What is left to say about Big Data? Even if you only believe half of the hype surrounding it, it remains an exciting new area of Information Technology for business, social sciences, government, science and many other fields. This article will mention some successes that Bank of America had with Big Data, a company I used to work for, and will also discuss some issues of the “next big thing”, and some problems as well as less than successful uses of it, and provide some guidelines for enjoying success and avoiding problems in the world of Big Data.
What is it?
Big Data is a catchy but deceptive name. There are really two sides to it. The first refers to huge quantities of varied data, defined below and the technological advances that enable ingesting data at a high speed, and the storage, management, and processing of it within a reasonable cost and time.
Various groups have contributed to this definition. Big Data is high volume, velocity and variety (Gartner 2012) and high variability and complexity (SAS) and varying veracity (i.e. quality) (Wikipedia) data. The technologies are now well known and utilize methods of spreading the processing over many processors as well as methods for breaking the data into blocks for secure and efficient storage and access.

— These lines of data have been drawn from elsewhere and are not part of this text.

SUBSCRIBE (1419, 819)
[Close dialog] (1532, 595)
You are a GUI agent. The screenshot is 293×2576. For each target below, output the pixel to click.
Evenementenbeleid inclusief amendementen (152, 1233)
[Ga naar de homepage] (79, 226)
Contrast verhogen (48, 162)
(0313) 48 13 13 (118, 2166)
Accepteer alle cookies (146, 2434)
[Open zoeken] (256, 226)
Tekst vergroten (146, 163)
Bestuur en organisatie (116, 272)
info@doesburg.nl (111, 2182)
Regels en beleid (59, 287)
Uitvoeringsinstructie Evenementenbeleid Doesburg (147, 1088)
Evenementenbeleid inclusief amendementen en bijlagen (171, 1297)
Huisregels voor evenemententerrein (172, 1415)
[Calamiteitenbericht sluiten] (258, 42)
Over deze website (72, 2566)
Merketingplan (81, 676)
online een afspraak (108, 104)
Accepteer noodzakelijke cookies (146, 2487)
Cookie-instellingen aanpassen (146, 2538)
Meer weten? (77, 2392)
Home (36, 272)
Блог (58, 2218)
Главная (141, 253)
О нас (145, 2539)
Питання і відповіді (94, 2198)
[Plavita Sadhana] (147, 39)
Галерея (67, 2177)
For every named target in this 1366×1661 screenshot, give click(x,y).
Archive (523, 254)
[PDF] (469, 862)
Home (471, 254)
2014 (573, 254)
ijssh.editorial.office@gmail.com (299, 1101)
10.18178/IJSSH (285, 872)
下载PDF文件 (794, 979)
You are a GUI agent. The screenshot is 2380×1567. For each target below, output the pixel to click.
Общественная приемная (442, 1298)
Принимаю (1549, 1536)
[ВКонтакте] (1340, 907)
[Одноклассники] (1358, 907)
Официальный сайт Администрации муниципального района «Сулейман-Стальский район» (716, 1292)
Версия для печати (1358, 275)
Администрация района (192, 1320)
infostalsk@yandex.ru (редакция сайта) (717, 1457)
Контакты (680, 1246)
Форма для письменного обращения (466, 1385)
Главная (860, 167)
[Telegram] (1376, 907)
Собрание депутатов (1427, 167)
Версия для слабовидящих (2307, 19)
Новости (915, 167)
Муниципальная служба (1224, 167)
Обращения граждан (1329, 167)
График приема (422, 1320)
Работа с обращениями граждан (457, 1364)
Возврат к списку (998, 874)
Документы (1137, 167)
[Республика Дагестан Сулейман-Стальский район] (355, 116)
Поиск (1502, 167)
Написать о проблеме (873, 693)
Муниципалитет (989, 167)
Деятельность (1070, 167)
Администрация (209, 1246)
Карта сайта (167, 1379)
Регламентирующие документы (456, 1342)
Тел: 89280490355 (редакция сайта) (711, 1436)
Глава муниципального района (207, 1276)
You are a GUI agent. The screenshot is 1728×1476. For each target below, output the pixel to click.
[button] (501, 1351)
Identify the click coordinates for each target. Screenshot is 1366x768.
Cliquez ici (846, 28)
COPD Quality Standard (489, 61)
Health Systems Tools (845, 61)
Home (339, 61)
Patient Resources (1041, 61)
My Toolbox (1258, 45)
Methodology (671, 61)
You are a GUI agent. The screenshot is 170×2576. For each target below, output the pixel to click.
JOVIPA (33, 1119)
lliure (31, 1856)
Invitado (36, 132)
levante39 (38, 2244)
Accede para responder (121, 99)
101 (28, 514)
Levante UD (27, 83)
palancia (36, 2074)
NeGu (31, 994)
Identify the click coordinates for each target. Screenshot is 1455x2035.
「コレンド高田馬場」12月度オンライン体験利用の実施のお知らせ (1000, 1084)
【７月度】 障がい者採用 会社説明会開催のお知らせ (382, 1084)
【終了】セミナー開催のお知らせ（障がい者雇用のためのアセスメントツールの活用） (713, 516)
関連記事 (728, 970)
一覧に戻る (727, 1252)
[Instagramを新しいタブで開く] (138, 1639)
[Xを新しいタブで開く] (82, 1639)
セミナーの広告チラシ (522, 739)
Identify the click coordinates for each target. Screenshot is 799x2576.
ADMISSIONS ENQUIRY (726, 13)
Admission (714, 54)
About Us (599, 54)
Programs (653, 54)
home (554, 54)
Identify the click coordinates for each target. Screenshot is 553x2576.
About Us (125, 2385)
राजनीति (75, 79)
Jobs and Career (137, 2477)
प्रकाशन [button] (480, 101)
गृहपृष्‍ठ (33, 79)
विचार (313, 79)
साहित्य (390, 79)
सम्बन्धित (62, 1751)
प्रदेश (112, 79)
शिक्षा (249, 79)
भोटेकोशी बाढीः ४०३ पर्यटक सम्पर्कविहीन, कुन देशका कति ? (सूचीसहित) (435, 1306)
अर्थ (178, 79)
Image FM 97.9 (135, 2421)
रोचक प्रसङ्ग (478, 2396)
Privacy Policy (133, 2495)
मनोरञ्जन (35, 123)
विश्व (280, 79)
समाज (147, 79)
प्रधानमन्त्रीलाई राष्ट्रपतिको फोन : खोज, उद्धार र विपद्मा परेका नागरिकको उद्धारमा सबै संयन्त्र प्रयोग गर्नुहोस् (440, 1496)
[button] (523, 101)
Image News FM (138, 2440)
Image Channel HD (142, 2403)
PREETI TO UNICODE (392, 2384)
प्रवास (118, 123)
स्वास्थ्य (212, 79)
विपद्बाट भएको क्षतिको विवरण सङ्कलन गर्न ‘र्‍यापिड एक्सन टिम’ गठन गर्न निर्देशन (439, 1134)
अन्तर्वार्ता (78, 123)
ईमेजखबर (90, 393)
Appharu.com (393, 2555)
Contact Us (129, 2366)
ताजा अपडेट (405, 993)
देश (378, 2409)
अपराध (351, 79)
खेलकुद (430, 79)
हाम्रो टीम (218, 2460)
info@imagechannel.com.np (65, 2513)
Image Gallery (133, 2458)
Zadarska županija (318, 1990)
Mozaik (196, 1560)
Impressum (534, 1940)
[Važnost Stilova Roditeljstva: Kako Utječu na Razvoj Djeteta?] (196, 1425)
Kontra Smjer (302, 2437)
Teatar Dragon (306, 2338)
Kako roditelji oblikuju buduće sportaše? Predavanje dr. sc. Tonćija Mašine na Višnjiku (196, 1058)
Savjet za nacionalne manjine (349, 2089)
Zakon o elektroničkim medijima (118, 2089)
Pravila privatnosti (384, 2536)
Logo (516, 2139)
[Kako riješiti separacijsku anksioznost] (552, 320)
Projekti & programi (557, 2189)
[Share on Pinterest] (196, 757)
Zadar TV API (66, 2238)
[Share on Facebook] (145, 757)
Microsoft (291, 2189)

The second side of Big Data is that these information assets demand cost-effective, innovative forms of information processing for enhanced insight and decision making. This is accomplished through Big Data analytical tools that enable us to derive information from often heterogenous data sources, information which enables business, sociological, and scientific discovery. Many of these methods and tools were already around prior to the technologies that enable processing big data and were used in Business Intelligence.
The Gartner Hype Cycle
Gartner, one of the leading consultant groups in the area of Information Technology, long ago defined the Hype Cycle, shown here, to describe the life cycle of new technologies and the products that accompany them. Only hindsight can provide a truly accurate analysis of where we are now but it may be safe to assume, judging from the publicity surrounding big data, that we are still close to the point called “Peak of Inflated Expectations”. A point at which it is difficult to discern the value of the product and answer the question like whether it is optional or absolutely mandatory for success in your business or does it even fit your business? It is important to understand the cycle in order to make decisions which fit your company profile to the product life cycle. That cycle begins with many vendors of products and services entering the market, followed by a shakeout phase in which the number of products and vendors will diminish as some leave the market and others will be consolidated or be subject to purchases by bigger fish. In the last part of the cycle, products may become commodities. Where and if your company acquire Big Data capacity depends on the nature and character of your company and the business sector it is in.
Some Examples: Big Data
I was asked to provide examples from my years at Bank of America but it was too long ago to provide relevant current examples. It was easy, however, to get some from the Internet. These are drawn from The Evry Company of Norway in their White Paper “Big Data in Banking for Marketers”. Bank of America has had Big Data for a long time as it was the originator of banking for the masses and many years ago when it was still only a California bank it was the largest retail bank in the United States. In the 1980’s with over 12 million customers, it took three days to process a “Household Matching” algorithm which showed the use of its various products by household. Today the bank operates in all 50 states as well as 35 countries., covering approximately 80% of the U.S. population including 46 million retail customers and 3 million small business customers, and 21.6 million active users of its mobile banking application.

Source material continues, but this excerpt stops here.